それぞれシリンダヘッド13の排気ポート19に連通される、リードバルブ室65の連通孔68とシリンダヘッド13の連通孔68Aとで形成される二次エア通路が直線状に配置される。このため連通孔68及び連通孔68Aの加工性が向上すると共に、二次エアを流れ易くして流通効率を向上できる。
以上、本発明を種々の実施形態と共に説明したが、本発明はこれらの実施形態にのみ限定されるものではなく、本発明の範囲内で変更等が可能である。
上記実施形態において、エンジン10として4サイクル単気筒DOHCエンジンの例を説明したが、4サイクル単気筒SOHCエンジンであってもよく、いずれの場合も単気筒以外の2気筒以上のエンジンであっても同様に適用可能である。
10 エンジン、11 クランクケース、12 シリンダブロック、13 シリンダヘッド、14 シリンダヘッドカバー、15 クランクシャフト、16 トランスミッションケース、17 吸気ポート、18 燃焼室、19 排気ポート、20,21 カムシャフト、22,23 スプロケット、24 カムチェーン、25 カムチェーン室、26,26A ウォータジャケット、27 シリンダボア、28 ウォータジャケット、29 ウォータポンプ、30,31 冷却水ホース、32 ウォータポンプケース、33 ウォータポンプカバー、35 インペラ、37 回転軸、38 オイルシール、39,41 ギヤ、42 取付面、43 接合面、44 シール、46 インレットパイプ、47 アウトレットパイプ、48 インレット通路、49 給送路、50 送出口、51 冷却水流入口、52 冷却水流出口、53 還流口、54 アウトレット通路、55 サーモスタット、56 バイパス通路、57 エア抜き用溝、58 ブリーザ室、59,60 周状リブ、62 通気孔、63 オイル戻し孔、65 リードバルブ室、66 リードバルブ、67 二次エア室、68 連通孔、69 インレットパイプ、100 自動二輪車。

Claims (6)

  1. シリンダと、シリンダヘッドと、前記シリンダヘッド内の動弁機構用のカム軸と、前記カム軸により駆動され前記シリンダヘッドに設けられたウォータポンプと、ブローバイガスの気液分離を行うブリーザ室と、排気通路に供給される二次エアの量を制御するリードバルブを収容するリードバルブ室と、を備えた内燃機関において、
    前記ウォータポンプは、ウォータポンプケースとウォータポンプカバーを有し、
    前記ブリーザ室と前記リードバルブ室は、前記ウォータポンプケース及び前記ウォータポンプカバーに形成され、前記ウォータポンプと一体に設けられていることを特徴とする内燃機関の冷却構造。
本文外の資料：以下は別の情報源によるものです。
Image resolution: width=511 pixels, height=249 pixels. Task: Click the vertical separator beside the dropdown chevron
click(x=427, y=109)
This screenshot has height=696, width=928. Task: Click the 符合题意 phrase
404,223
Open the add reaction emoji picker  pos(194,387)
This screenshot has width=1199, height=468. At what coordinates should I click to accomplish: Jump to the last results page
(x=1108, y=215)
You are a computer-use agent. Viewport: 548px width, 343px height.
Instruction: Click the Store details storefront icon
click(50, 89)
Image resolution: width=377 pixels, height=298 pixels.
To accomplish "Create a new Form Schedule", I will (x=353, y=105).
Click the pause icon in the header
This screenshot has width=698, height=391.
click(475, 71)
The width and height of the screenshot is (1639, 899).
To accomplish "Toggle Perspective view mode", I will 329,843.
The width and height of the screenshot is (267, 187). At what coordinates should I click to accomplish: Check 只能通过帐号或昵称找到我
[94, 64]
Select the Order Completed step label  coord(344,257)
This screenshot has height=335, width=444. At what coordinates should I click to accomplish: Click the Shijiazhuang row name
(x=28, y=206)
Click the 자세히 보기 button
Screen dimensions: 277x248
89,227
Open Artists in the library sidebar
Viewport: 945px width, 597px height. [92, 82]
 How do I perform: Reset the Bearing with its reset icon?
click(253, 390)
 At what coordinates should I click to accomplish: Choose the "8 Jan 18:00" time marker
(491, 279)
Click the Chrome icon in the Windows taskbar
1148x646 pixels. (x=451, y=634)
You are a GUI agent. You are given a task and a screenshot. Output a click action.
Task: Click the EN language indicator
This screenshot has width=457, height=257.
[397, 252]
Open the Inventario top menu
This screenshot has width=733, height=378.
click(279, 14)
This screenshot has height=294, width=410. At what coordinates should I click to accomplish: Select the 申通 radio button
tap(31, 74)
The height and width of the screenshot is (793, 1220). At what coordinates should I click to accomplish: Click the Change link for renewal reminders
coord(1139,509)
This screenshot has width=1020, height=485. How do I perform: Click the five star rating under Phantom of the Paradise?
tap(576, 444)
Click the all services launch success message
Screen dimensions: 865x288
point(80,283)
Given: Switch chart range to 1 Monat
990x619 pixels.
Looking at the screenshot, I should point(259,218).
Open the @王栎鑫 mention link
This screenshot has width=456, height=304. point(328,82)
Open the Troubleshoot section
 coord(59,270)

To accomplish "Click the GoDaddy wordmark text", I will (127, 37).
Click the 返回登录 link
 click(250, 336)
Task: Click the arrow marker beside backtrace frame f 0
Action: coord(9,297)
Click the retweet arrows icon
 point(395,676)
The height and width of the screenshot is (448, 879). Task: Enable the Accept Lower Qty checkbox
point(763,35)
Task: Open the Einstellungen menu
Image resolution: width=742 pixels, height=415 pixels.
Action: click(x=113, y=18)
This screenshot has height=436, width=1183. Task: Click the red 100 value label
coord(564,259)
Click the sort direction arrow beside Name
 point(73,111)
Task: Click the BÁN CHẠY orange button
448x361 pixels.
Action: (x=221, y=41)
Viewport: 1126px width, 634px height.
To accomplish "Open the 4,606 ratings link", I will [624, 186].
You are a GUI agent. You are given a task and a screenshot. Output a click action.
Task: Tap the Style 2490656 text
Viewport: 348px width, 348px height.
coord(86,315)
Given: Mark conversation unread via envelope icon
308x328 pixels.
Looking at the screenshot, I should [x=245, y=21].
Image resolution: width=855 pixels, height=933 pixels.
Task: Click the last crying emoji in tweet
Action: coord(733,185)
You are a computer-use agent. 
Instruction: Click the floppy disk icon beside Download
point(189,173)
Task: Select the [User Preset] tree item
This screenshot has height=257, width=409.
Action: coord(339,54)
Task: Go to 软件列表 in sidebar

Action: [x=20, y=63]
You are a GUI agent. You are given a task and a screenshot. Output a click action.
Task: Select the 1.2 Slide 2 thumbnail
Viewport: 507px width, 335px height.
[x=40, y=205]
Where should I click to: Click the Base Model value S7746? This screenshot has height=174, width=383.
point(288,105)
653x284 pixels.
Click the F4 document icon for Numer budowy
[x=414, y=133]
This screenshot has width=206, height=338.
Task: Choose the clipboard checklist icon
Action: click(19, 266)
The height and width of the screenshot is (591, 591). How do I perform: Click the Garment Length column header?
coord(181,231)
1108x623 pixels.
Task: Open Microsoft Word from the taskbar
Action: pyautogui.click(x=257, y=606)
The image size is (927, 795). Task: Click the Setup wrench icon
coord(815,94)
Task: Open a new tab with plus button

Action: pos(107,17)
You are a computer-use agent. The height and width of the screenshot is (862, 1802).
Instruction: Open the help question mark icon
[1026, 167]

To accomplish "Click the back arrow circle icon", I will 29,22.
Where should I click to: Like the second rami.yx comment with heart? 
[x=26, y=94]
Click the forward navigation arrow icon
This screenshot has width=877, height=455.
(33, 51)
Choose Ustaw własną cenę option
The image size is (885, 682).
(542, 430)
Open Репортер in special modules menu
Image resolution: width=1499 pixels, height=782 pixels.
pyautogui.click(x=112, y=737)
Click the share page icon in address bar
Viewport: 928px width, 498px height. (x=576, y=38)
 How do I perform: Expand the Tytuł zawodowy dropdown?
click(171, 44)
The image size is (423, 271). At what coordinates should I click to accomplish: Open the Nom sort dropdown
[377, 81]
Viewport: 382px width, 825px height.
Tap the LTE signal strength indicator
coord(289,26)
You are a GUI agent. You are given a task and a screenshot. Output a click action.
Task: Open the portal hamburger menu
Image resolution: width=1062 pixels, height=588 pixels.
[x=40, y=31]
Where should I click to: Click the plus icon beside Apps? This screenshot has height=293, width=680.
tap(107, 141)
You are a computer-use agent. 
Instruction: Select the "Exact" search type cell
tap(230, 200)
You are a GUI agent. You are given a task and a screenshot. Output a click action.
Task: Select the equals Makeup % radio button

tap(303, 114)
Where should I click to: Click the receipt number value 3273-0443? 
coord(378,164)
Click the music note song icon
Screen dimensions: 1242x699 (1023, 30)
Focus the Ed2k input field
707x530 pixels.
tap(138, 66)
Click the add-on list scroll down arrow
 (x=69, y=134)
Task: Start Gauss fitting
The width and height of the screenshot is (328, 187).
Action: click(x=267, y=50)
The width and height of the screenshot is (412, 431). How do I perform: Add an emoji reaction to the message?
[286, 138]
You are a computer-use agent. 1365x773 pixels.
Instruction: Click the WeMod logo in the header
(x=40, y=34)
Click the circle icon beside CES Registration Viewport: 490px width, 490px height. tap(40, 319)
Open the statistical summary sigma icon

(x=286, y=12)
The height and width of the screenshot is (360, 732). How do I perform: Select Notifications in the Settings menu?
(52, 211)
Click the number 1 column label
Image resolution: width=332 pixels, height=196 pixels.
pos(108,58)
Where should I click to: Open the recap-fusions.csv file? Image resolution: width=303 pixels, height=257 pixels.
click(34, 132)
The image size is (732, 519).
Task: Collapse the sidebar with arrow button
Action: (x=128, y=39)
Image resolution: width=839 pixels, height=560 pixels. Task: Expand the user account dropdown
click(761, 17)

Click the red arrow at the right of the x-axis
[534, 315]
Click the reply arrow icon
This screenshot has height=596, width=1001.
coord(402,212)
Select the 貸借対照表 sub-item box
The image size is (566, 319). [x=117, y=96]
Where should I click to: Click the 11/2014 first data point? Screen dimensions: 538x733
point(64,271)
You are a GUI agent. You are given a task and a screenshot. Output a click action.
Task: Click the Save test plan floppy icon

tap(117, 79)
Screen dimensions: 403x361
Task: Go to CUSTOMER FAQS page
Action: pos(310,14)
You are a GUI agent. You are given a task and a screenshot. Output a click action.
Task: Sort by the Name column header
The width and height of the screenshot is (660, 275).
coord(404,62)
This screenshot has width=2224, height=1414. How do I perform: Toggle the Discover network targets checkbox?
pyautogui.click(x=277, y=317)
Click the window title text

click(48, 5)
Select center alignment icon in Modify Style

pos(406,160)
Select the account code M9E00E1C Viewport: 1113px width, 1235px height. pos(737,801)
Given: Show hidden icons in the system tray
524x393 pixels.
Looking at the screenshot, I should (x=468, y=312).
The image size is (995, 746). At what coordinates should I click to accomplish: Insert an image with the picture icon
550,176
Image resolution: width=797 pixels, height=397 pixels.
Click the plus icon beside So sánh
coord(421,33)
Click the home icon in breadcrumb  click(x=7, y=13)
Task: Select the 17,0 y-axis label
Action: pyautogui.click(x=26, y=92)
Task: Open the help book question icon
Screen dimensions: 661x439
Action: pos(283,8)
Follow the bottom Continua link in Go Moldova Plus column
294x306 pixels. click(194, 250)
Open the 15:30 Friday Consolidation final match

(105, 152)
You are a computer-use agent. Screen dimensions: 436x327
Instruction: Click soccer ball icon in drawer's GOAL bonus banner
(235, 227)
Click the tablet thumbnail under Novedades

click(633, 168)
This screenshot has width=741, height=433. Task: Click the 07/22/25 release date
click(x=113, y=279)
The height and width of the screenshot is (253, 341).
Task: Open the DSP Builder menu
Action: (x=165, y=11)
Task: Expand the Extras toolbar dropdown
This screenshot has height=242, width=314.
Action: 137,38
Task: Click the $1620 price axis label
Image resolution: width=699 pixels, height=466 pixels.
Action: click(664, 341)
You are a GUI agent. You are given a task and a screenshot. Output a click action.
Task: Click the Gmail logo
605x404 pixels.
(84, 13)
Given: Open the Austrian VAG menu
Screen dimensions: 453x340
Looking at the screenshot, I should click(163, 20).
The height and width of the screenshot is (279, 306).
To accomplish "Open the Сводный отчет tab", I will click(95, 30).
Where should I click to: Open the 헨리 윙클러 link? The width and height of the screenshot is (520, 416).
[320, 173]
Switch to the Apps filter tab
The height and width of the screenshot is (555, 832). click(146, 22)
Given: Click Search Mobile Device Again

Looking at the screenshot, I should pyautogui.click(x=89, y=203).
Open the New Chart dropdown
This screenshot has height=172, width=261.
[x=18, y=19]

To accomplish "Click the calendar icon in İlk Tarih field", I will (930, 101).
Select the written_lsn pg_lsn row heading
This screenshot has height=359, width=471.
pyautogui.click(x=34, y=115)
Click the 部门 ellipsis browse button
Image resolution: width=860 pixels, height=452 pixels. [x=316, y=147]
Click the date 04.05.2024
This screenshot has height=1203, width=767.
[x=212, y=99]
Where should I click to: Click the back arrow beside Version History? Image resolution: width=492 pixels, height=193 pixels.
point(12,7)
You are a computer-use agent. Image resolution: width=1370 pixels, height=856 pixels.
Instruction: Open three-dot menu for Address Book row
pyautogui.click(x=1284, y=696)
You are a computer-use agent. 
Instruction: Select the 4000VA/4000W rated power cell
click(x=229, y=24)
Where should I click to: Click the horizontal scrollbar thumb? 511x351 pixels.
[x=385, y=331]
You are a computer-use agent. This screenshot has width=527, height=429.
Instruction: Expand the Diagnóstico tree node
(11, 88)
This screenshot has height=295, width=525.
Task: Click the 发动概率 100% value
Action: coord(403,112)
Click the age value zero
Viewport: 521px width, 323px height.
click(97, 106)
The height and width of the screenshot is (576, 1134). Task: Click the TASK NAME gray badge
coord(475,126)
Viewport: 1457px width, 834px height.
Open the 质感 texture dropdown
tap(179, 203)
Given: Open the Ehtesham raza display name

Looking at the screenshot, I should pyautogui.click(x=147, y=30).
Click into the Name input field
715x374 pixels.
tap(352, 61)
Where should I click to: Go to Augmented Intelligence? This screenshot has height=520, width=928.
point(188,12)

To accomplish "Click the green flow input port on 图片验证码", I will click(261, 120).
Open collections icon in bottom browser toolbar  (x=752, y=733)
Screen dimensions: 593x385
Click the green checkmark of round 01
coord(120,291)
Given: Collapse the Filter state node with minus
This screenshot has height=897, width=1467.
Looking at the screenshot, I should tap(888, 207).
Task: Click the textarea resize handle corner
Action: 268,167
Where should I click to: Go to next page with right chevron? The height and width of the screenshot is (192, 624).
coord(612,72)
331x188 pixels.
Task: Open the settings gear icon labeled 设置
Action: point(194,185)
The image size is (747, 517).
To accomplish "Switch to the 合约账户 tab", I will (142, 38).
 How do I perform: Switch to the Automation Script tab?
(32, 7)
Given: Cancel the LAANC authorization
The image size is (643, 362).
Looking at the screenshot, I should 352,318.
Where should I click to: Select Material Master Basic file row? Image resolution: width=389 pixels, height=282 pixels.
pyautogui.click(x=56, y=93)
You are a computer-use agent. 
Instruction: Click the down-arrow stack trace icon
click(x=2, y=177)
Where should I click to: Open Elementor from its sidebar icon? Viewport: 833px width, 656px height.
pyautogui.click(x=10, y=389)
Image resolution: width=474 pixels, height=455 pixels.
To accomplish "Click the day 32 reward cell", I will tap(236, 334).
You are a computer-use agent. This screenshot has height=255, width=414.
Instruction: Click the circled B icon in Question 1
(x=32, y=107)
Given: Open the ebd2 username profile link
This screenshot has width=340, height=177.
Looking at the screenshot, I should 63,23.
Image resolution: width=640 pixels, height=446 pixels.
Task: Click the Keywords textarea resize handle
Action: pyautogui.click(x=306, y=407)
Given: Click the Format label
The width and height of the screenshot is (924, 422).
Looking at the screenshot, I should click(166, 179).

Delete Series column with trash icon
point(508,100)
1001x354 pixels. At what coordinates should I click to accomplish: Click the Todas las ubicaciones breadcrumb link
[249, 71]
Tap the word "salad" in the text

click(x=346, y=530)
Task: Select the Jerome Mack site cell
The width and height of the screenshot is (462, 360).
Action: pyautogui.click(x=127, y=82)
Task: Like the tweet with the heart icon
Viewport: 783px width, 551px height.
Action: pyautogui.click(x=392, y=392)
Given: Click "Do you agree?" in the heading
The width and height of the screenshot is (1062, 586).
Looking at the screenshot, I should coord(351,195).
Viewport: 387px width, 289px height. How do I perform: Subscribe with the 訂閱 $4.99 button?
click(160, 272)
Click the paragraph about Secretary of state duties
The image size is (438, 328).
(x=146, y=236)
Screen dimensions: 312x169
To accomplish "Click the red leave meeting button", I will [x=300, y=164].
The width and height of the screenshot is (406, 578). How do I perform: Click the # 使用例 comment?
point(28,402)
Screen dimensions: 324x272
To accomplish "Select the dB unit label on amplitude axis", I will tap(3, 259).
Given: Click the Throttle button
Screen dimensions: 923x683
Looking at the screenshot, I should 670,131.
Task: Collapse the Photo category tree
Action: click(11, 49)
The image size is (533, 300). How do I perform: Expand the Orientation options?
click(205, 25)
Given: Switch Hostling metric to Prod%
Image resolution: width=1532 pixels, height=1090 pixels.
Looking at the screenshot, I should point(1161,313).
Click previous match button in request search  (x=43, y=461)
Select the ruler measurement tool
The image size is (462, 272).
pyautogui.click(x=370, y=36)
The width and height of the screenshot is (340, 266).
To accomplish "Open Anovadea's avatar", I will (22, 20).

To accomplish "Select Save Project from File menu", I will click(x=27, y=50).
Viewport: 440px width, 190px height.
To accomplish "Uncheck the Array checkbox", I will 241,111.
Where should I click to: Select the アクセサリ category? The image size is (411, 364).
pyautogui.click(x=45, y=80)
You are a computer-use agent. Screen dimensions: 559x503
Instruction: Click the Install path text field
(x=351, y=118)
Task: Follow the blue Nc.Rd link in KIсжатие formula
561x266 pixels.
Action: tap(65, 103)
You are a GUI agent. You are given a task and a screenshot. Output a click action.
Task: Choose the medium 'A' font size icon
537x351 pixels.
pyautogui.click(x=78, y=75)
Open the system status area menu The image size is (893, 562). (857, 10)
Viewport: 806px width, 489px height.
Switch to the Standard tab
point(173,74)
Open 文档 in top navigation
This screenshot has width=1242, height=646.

  2. 前記ブリーザ室は前記シリンダヘッドと前記ウォータポンプケースとで形成され、前記ウォータポンプと隣接していることを特徴とする請求項1に記載の内燃機関の冷却構造。
  3. 前記リードバルブ室は前記ウォータポンプケースと前記ウォータポンプカバーとで形成され、車幅方向で前記ブリーザ室に隣接していることを特徴とする請求項1又は2に記載の内燃機関の冷却構造。
  4. 前記ブリーザ室は前記シリンダのシリンダ軸線に沿った長さが、前記ウォータポンプと略同一であることを特徴とする請求項1〜3のいずれか1項に記載の内燃機関の冷却構造。
  5. 前記ウォータポンプのインレットパイプ部は車両側面視で、前記ブリーザ室と重なり、前記リードバルブ室のインレットパイプ部は前記ウォータポンプのインレットパイプ部と、車両幅方向で略同一高さであることを特徴とする請求項1〜4のいずれか1項に記載の内燃機関の冷却構造。
  6. 車両側面視で、前記ウォータポンプは吸気側に配置され、前記ブリーザ室及び前記リード室は排気側に配置されていることを特徴とする請求項1〜5のいずれか1項に記載の内燃機関の冷却構造。